> **Stored data**
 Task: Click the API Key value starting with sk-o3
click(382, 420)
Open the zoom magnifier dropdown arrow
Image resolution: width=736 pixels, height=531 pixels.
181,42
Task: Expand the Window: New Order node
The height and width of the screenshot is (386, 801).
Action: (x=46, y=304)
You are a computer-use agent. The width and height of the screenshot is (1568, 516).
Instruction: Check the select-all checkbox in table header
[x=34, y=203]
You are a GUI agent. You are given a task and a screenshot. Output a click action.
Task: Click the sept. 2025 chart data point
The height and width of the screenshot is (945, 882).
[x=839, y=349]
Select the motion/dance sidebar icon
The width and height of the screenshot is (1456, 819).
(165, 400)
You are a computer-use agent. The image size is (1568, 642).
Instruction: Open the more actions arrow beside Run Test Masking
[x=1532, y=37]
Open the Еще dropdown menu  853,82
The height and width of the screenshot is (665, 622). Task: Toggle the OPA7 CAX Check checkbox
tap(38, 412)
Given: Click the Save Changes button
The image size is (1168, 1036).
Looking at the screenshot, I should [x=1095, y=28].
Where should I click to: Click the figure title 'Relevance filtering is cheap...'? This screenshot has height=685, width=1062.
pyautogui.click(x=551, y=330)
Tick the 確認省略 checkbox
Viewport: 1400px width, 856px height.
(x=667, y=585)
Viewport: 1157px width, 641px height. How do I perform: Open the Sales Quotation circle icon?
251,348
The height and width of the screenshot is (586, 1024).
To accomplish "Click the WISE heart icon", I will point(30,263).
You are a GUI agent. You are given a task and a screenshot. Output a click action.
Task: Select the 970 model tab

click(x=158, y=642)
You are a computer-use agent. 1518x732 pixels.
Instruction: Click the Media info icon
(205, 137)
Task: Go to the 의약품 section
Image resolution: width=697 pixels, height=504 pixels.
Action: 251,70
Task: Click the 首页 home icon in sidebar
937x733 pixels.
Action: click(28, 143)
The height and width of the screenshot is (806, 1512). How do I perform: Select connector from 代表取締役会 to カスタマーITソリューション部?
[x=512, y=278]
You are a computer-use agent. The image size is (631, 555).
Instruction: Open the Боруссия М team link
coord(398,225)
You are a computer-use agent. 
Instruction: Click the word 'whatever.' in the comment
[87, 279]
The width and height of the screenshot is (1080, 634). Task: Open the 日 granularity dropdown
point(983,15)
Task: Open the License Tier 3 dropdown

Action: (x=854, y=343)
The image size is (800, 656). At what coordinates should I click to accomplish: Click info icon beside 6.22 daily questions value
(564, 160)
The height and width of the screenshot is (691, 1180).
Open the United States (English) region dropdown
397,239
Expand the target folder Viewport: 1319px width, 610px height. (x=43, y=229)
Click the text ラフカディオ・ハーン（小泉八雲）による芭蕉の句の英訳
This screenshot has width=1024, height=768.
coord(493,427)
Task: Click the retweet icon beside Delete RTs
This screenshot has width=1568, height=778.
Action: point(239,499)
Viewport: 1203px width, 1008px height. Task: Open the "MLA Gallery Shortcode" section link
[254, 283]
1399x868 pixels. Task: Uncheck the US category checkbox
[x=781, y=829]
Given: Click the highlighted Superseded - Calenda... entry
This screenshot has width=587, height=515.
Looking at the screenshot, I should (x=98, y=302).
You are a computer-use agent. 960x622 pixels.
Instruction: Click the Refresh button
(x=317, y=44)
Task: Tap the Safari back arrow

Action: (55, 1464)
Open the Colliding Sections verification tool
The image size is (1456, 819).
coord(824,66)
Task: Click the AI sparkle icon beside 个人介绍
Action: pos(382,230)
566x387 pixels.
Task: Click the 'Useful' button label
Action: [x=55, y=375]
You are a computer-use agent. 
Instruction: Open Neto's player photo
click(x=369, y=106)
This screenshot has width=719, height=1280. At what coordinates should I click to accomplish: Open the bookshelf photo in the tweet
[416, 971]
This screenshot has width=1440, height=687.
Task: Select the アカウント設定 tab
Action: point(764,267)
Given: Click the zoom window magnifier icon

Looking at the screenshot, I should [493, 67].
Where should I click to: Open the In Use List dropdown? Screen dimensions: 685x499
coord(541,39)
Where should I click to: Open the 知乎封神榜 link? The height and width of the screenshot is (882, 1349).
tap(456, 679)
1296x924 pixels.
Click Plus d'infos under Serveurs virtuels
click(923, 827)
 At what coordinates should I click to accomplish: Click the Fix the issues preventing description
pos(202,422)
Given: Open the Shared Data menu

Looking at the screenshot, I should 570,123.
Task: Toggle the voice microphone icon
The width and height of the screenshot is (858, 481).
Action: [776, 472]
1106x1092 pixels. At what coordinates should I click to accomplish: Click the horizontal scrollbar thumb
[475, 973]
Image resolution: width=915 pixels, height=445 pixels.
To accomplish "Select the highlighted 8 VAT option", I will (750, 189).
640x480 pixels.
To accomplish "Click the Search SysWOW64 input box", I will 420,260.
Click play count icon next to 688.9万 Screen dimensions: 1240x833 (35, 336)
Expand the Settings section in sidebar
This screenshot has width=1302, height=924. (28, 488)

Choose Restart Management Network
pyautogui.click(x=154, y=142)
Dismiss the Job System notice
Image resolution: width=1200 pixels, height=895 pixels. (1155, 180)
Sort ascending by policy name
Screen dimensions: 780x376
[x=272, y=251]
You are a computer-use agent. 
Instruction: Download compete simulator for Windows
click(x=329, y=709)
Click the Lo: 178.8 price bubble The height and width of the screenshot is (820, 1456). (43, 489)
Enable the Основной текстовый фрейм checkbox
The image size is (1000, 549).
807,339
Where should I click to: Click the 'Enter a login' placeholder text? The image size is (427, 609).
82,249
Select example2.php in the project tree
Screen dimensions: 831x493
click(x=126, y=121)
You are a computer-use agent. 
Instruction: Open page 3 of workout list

> **Task instructions**
Number every line of the rows above as a list, skipping the blank lines.

> **Full solution**
1.  Task: Click the API Key value starting with sk-o3
2. click(382, 420)
3. Open the zoom magnifier dropdown arrow
4. Image resolution: width=736 pixels, height=531 pixels.
5. 181,42
6. Task: Expand the Window: New Order node
7. The height and width of the screenshot is (386, 801).
8. Action: (x=46, y=304)
9. You are a computer-use agent. The width and height of the screenshot is (1568, 516).
10. Instruction: Check the select-all checkbox in table header
11. [x=34, y=203]
12. You are a GUI agent. You are given a task and a screenshot. Output a click action.
13. Task: Click the sept. 2025 chart data point
14. The height and width of the screenshot is (945, 882).
15. [x=839, y=349]
16. Select the motion/dance sidebar icon
17. The width and height of the screenshot is (1456, 819).
18. (165, 400)
19. You are a computer-use agent. The image size is (1568, 642).
20. Instruction: Open the more actions arrow beside Run Test Masking
21. [x=1532, y=37]
22. Open the Еще dropdown menu  853,82
23. The height and width of the screenshot is (665, 622). Task: Toggle the OPA7 CAX Check checkbox
24. tap(38, 412)
25. Given: Click the Save Changes button
26. The image size is (1168, 1036).
27. Looking at the screenshot, I should [x=1095, y=28].
28. Where should I click to: Click the figure title 'Relevance filtering is cheap...'? This screenshot has height=685, width=1062.
29. pyautogui.click(x=551, y=330)
30. Tick the 確認省略 checkbox
31. Viewport: 1400px width, 856px height.
32. (x=667, y=585)
33. Viewport: 1157px width, 641px height. How do I perform: Open the Sales Quotation circle icon?
34. 251,348
35. The height and width of the screenshot is (586, 1024).
36. To accomplish "Click the WISE heart icon", I will point(30,263).
37. You are a GUI agent. You are given a task and a screenshot. Output a click action.
38. Task: Select the 970 model tab
39. click(x=158, y=642)
40. You are a computer-use agent. 1518x732 pixels.
41. Instruction: Click the Media info icon
42. (205, 137)
43. Task: Go to the 의약품 section
44. Image resolution: width=697 pixels, height=504 pixels.
45. Action: 251,70
46. Task: Click the 首页 home icon in sidebar
47. 937x733 pixels.
48. Action: click(28, 143)
49. The height and width of the screenshot is (806, 1512). How do I perform: Select connector from 代表取締役会 to カスタマーITソリューション部?
50. [x=512, y=278]
51. You are a computer-use agent. The image size is (631, 555).
52. Instruction: Open the Боруссия М team link
53. coord(398,225)
54. You are a computer-use agent. 
55. Instruction: Click the word 'whatever.' in the comment
56. [87, 279]
57. The width and height of the screenshot is (1080, 634). Task: Open the 日 granularity dropdown
58. point(983,15)
59. Task: Open the License Tier 3 dropdown
60. Action: (x=854, y=343)
61. The image size is (800, 656). At what coordinates should I click to accomplish: Click info icon beside 6.22 daily questions value
62. (564, 160)
63. The height and width of the screenshot is (691, 1180).
64. Open the United States (English) region dropdown
65. 397,239
66. Expand the target folder Viewport: 1319px width, 610px height. (x=43, y=229)
67. Click the text ラフカディオ・ハーン（小泉八雲）による芭蕉の句の英訳
68. This screenshot has width=1024, height=768.
69. coord(493,427)
70. Task: Click the retweet icon beside Delete RTs
71. This screenshot has width=1568, height=778.
72. Action: point(239,499)
73. Viewport: 1203px width, 1008px height. Task: Open the "MLA Gallery Shortcode" section link
74. [254, 283]
75. 1399x868 pixels. Task: Uncheck the US category checkbox
76. [x=781, y=829]
77. Given: Click the highlighted Superseded - Calenda... entry
78. This screenshot has width=587, height=515.
79. Looking at the screenshot, I should (x=98, y=302).
80. You are a computer-use agent. 960x622 pixels.
81. Instruction: Click the Refresh button
82. (x=317, y=44)
83. Task: Tap the Safari back arrow
84. Action: (55, 1464)
85. Open the Colliding Sections verification tool
86. The image size is (1456, 819).
87. coord(824,66)
88. Task: Click the AI sparkle icon beside 个人介绍
89. Action: pos(382,230)
90. 566x387 pixels.
91. Task: Click the 'Useful' button label
92. Action: [x=55, y=375]
93. You are a computer-use agent. 
94. Instruction: Open Neto's player photo
95. click(x=369, y=106)
96. This screenshot has width=719, height=1280. At what coordinates should I click to accomplish: Open the bookshelf photo in the tweet
97. [416, 971]
98. This screenshot has width=1440, height=687.
99. Task: Select the アカウント設定 tab
100. Action: point(764,267)
101. Given: Click the zoom window magnifier icon
102. Looking at the screenshot, I should [493, 67].
103. Where should I click to: Open the In Use List dropdown? Screen dimensions: 685x499
104. coord(541,39)
105. Where should I click to: Open the 知乎封神榜 link? The height and width of the screenshot is (882, 1349).
106. tap(456, 679)
107. 1296x924 pixels.
108. Click Plus d'infos under Serveurs virtuels
109. click(923, 827)
110.  At what coordinates should I click to accomplish: Click the Fix the issues preventing description
111. pos(202,422)
112. Given: Open the Shared Data menu
113. Looking at the screenshot, I should 570,123.
114. Task: Toggle the voice microphone icon
115. The width and height of the screenshot is (858, 481).
116. Action: [776, 472]
117. 1106x1092 pixels. At what coordinates should I click to accomplish: Click the horizontal scrollbar thumb
118. [475, 973]
119. Image resolution: width=915 pixels, height=445 pixels.
120. To accomplish "Select the highlighted 8 VAT option", I will (750, 189).
121. 640x480 pixels.
122. To accomplish "Click the Search SysWOW64 input box", I will 420,260.
123. Click play count icon next to 688.9万 Screen dimensions: 1240x833 (35, 336)
124. Expand the Settings section in sidebar
125. This screenshot has width=1302, height=924. (28, 488)
126. Choose Restart Management Network
127. pyautogui.click(x=154, y=142)
128. Dismiss the Job System notice
129. Image resolution: width=1200 pixels, height=895 pixels. (1155, 180)
130. Sort ascending by policy name
131. Screen dimensions: 780x376
132. [x=272, y=251]
133. You are a computer-use agent. 
134. Instruction: Download compete simulator for Windows
135. click(x=329, y=709)
136. Click the Lo: 178.8 price bubble The height and width of the screenshot is (820, 1456). (43, 489)
137. Enable the Основной текстовый фрейм checkbox
138. The image size is (1000, 549).
139. 807,339
140. Where should I click to: Click the 'Enter a login' placeholder text? The image size is (427, 609).
141. 82,249
142. Select example2.php in the project tree
143. Screen dimensions: 831x493
144. click(x=126, y=121)
145. You are a computer-use agent. 
146. Instruction: Open page 3 of workout list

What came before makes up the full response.